Pasalnya, Kader PDI-P ini secara tegas menyatakan penolakan untuk divaksin. Dirinya mengungkapkan lebih memilih untuk membayar denda ketimbang mengikuti vaksinasi.

Meski demikian, Politisi sekaligus Penulis Buku “Aku Bangga Jadi Anak PKI” yang pernah diterpa isu tak sedap, mengungkapkan alasan mengapa menolak untuk divaksin.

ads

Ada alasan yang dilontarkan dirinya memilih untuk tidak ikut vaksinasi. Bahkan, semisal jika anak cucu harus membayar, dia akan berusaha membayar agar tidak divaksin.

Diantara persyaratan kelayakan penerima vaksinasi harus berusia 18 hingga 59 tahun. Kini usia Ribka menginjak 63 tahun.

“Kalau persoalan vaksin saya tidak mau divaksin. Mau semua usia boleh, misalnya saya hidup di DKI, semua anak cucu saya dapat sanksi sampai Rp 5 juta, mending gue bayar,” ungkap Ribka dalam rapat yang dilaksanakan di Kompleks Parlemen Jakarta, Selasa (12/01/21).

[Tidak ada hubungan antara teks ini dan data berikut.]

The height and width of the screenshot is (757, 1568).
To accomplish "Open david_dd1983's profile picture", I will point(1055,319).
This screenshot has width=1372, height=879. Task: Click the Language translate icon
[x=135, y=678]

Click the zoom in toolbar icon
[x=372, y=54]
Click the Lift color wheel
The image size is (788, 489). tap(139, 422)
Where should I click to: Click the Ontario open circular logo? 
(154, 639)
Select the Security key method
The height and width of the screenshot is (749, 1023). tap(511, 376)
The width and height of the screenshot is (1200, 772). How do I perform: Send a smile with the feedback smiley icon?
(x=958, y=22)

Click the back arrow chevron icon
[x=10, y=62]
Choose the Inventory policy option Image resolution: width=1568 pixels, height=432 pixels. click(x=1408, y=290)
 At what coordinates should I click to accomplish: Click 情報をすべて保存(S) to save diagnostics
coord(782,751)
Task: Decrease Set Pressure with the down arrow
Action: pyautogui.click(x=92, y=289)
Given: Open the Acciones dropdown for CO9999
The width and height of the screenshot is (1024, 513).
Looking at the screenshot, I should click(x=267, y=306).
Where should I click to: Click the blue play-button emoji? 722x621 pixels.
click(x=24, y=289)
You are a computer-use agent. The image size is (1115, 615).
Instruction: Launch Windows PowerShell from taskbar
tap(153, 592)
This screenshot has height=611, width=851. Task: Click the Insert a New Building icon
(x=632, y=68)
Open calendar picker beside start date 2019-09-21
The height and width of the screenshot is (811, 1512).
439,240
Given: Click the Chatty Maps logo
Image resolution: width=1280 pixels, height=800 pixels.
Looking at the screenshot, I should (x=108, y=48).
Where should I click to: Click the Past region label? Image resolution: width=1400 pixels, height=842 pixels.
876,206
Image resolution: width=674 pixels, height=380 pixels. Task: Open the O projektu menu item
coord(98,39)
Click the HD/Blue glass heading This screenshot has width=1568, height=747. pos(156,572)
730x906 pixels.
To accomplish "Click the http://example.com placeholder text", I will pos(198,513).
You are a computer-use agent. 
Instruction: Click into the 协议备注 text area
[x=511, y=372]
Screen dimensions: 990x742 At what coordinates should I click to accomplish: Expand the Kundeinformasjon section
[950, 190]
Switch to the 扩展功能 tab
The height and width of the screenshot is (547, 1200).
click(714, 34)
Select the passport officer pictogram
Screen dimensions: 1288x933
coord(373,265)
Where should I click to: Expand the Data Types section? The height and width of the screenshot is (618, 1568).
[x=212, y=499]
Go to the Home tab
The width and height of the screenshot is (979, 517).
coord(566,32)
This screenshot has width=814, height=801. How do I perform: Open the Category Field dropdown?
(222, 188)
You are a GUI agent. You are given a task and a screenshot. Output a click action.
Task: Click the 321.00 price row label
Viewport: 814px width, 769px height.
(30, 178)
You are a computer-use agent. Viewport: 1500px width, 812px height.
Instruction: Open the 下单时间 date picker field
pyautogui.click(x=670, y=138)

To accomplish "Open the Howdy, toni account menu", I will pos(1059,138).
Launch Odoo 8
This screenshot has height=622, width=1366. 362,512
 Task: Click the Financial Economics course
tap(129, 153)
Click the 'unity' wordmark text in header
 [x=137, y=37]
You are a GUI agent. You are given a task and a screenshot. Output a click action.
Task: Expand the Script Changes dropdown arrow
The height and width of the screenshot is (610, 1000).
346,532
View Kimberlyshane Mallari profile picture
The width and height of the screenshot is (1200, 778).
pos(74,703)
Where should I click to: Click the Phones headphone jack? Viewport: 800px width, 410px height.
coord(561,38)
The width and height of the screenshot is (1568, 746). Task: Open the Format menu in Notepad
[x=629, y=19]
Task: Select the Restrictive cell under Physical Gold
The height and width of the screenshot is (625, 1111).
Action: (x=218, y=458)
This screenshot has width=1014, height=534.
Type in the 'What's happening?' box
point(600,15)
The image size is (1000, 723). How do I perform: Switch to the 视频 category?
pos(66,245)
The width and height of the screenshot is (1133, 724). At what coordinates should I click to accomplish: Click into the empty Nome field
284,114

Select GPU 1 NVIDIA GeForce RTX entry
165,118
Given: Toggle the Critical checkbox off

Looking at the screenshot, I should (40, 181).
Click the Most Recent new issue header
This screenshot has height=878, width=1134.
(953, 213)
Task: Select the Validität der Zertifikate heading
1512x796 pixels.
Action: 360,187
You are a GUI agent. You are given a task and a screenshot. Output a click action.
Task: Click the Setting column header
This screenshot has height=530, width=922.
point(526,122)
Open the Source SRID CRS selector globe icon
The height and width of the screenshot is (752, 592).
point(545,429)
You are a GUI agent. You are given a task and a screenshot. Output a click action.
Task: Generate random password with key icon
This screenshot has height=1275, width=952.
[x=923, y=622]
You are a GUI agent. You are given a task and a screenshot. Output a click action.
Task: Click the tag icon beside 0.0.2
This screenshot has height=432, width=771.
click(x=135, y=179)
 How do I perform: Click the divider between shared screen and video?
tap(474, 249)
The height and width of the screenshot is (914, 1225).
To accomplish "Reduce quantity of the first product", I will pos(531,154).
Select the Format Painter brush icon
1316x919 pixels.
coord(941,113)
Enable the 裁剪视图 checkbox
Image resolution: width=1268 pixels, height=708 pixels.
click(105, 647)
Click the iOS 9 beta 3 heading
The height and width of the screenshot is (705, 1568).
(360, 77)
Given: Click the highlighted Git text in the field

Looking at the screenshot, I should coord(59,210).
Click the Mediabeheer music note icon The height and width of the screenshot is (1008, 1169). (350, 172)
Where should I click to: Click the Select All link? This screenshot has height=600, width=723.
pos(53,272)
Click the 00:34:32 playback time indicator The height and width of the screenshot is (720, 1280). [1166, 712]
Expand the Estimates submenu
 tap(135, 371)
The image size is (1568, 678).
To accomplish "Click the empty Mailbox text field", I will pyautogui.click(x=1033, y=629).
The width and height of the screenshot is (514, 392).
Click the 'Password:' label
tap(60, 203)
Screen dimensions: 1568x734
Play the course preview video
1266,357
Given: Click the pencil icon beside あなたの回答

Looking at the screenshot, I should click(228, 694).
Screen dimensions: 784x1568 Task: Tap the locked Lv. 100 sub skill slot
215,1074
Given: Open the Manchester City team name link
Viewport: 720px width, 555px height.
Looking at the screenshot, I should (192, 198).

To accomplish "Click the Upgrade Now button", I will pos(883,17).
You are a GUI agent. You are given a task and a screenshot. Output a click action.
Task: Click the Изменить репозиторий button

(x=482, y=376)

Alasan lainnya adalah impor yang dilakukan sebelum uji klinis vaksin corona Sinovac belum rampung. Dirinya juga sempat menyinggung agar Pemerintah tak main-main untuk masalah vaksin ini

“Negara tidak boleh berbisnis dengan rakyatnya, tidak boleh. Mau apa pun alasannya tidak boleh. Saya yang akan paling kencang nanti mempermasalahkannya,” tegas Politisi Perempuan PDIP tersebut.

Berdasarkan pengakuan Hendrawan, Ribka Tjiptaning juga menyampaikan harapan, agar rakyat kecil jangan dikorbankan.

“Jangan sampai ada mafia importir atau pemburu rente yang bermain, dengan mengorbankan kepentingan yang lebih besar,” tambahnya.

Padahal dari fraksi PDI-P telah mendukung penuh program vaksinasi corona yang diadakan oleh pemerintahan Jokowi dan dilakukan secara gratis.

“Bila ada yang memilih menunda divaksinasi, ingin vaksinasi secara mandiri, sambil menunggu ada pilihan vaksin lain, tentu harus dihargai,” Tutup Hendrawan.